### Text extract
>>>
2. The Data Engineering Lifecycle - Learning Fundamentals of Data Engineering

2. The Data Engineering Lifecycle. 🐦

We can move beyond viewing data engineering as a specific collection of data technologies, which is a big trap. 😮

We can think with data engineering lifecycle. 💯

It shows the stages that turn raw data ingredients into a useful end product, ready for consumption by analysts, data scientists, ML engineers, and others.

Let's remember the figure for the lifecycle.

In the following chapters we'll dive deep for each of these stages, but let's learn the useful questions to ask about them first.

Arguably, the most impactful contribution we can make lies in the answers to these questions. Regardless of the company structure or the system we’re working on, asking the right questions about data generation, ingestion, storage, transformation, and serving allows us to identify opportunities for improvement and drive meaningful change.

Generation: Source Systems 🌊

A source system is where data originates in the data engineering process.

Examples of source systems include IoT devices, application message queues, or transactional databases.

Data engineers use data from these source systems but typically do not own or control them.

Therefore, it's important for data engineers to understand how these source systems operate, how they generate data, how frequently and quickly they produce data (frequency & velocity) and the different types of data they generate.

Here is a set of evaluation questions for Source Systems:

What are the essential characteristics of the data source? Is it an application? A swarm of IoT devices?
How is data persisted in the source system? Is data persisted long term, or is it temporary and quickly deleted?
At what rate is data generated? How many events per second? How many gigabytes per hour?
What level of consistency can data engineers expect from the output data? If you’re running data-quality checks against the output data, how often do data inconsistencies occur—nulls where they aren’t expected, lousy formatting, etc.?
How often do errors occur?
Will the data contain duplicates?
Will some data values arrive late, possibly much later than other messages produced simultaneously?
<<<
(Stored data)
>>>
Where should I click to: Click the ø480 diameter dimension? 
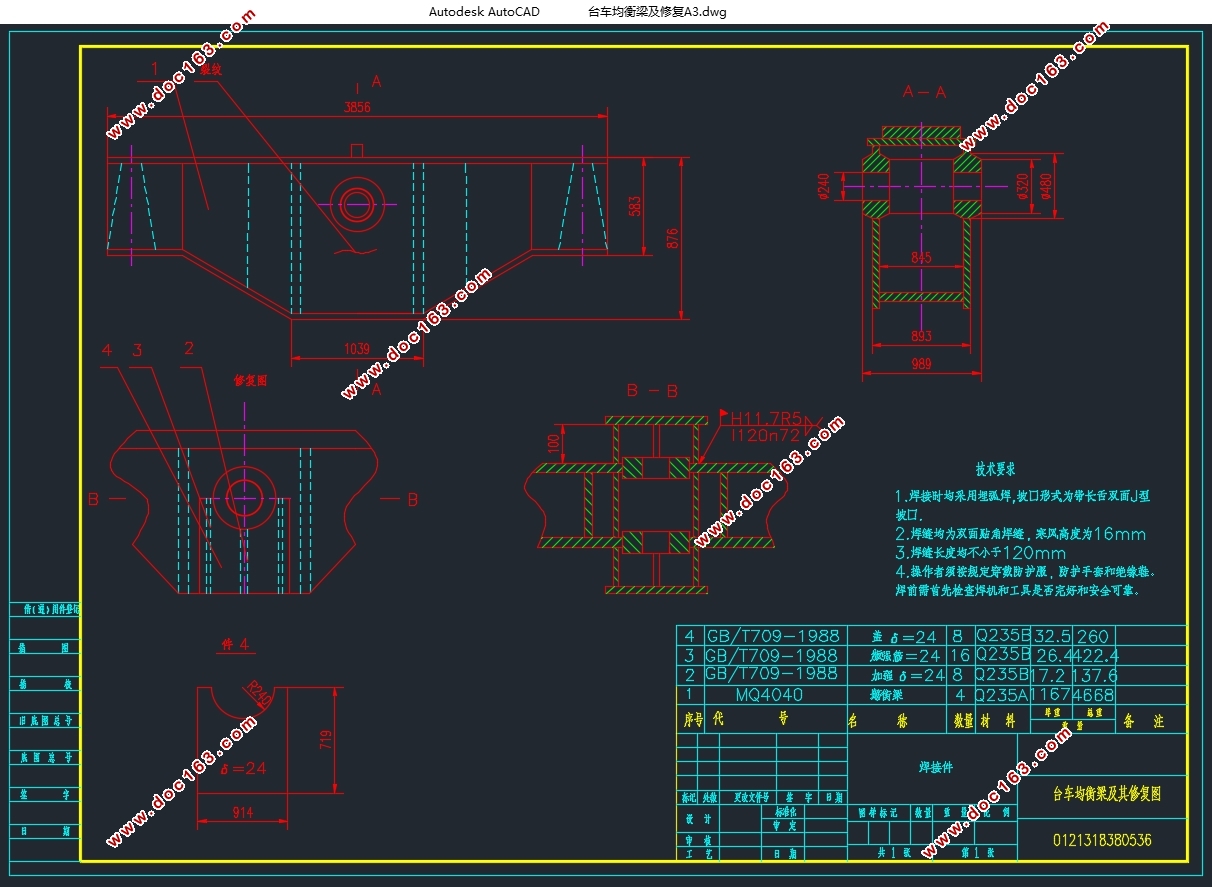pyautogui.click(x=1048, y=187)
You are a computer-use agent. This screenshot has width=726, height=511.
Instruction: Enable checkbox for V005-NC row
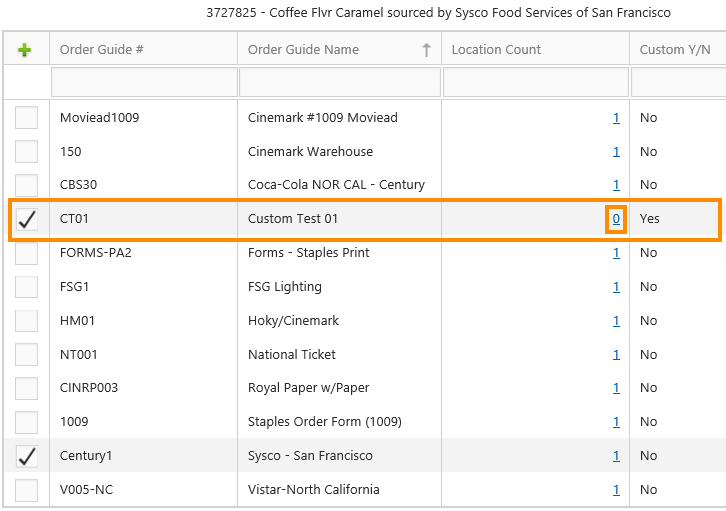(26, 490)
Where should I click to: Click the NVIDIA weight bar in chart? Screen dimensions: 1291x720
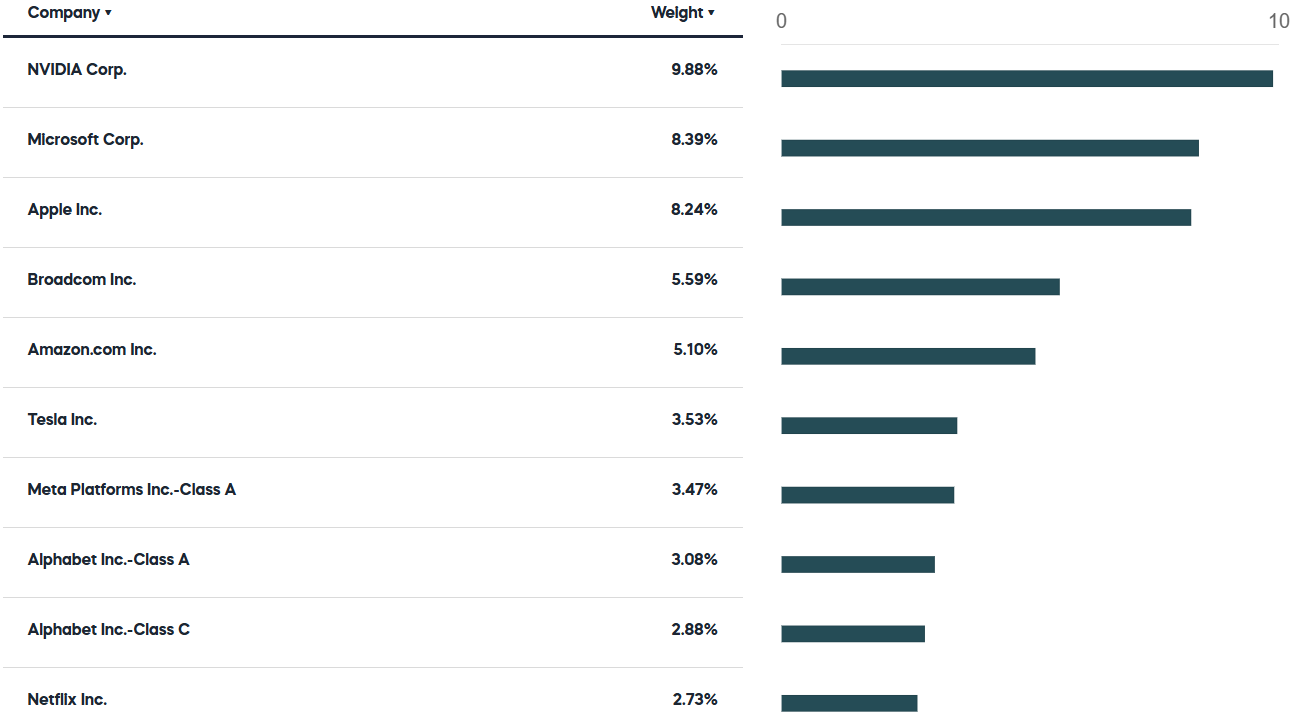1026,79
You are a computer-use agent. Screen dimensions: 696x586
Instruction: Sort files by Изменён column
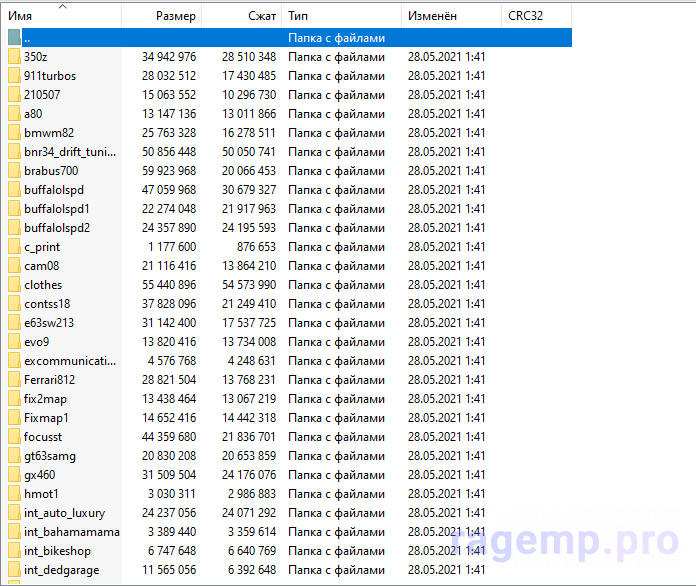pos(450,17)
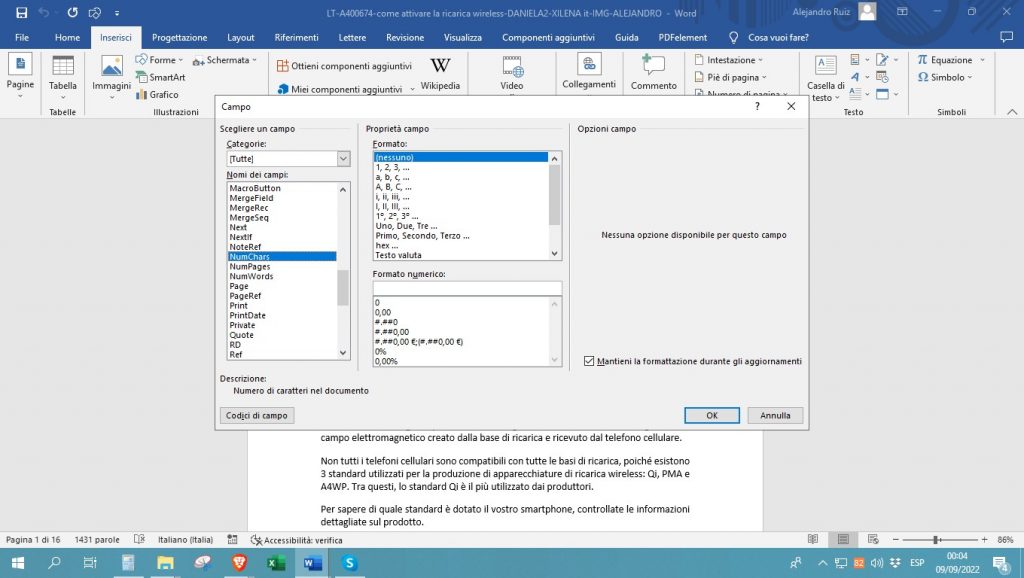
<<<
### To do
(1) Can you turn the paragraph in the data engineering lifecycle text that begins "Therefore, it's important for data engineers" into a brief list that keeps its main facts?
(2) Could you extend the data engineering lifecycle text from the point where it stops?
The rows aren't needed for this.

### Answers for this exercise
(1)
Data engineers need to understand source systems':
- way of operating
- way of generating data
- frequency and velocity of data production
- types of data generated

(2)
What is the schema of the ingested data? Does a join across several tables or even several systems needed to get a complete picture of the data?
If schema changes (say, a new column is added), how is this dealt with and communicated to downstream stakeholders?
How frequently should data be pulled from the source system? Will Ingestion be a thread for source system in terms of resource contention?
For stateful systems (e.g., a database tracking customer account information), is data provided as periodic snapshots or update events from change data capture (CDC)? What’s the logic for how changes are performed, and how are these tracked in the source database?
Who/what is the data provider that will transmit the data for downstream consumption?
Will reading from a data source impact its performance?
Does the source system have upstream data dependencies? What are the characteristics of these upstream systems?
Are data-quality checks in place to check for late or missing data?

We'll learn more about Source Systems in Chapter 5.

Storage 🌱

Choosing the right data storage solution is critical yet complex in data engineering because it affects all stages of the data lifecycle.

Cloud architectures often use multiple storage systems that offer capabilities beyond storage, like data transformation and querying.

Storage intersects with other stages such as ingestion, transformation, and serving, influencing how data is used throughout the entire pipeline.

Here is a set of evaluation questions for Storage:

Is the storage solution compatible with the architecture’s required read and write speeds to prevent bottlenecks in downstream processes?
Are we utilizing the storage technology optimally without causing performance issues (e.g., avoiding high rates of random access in object storage systems)?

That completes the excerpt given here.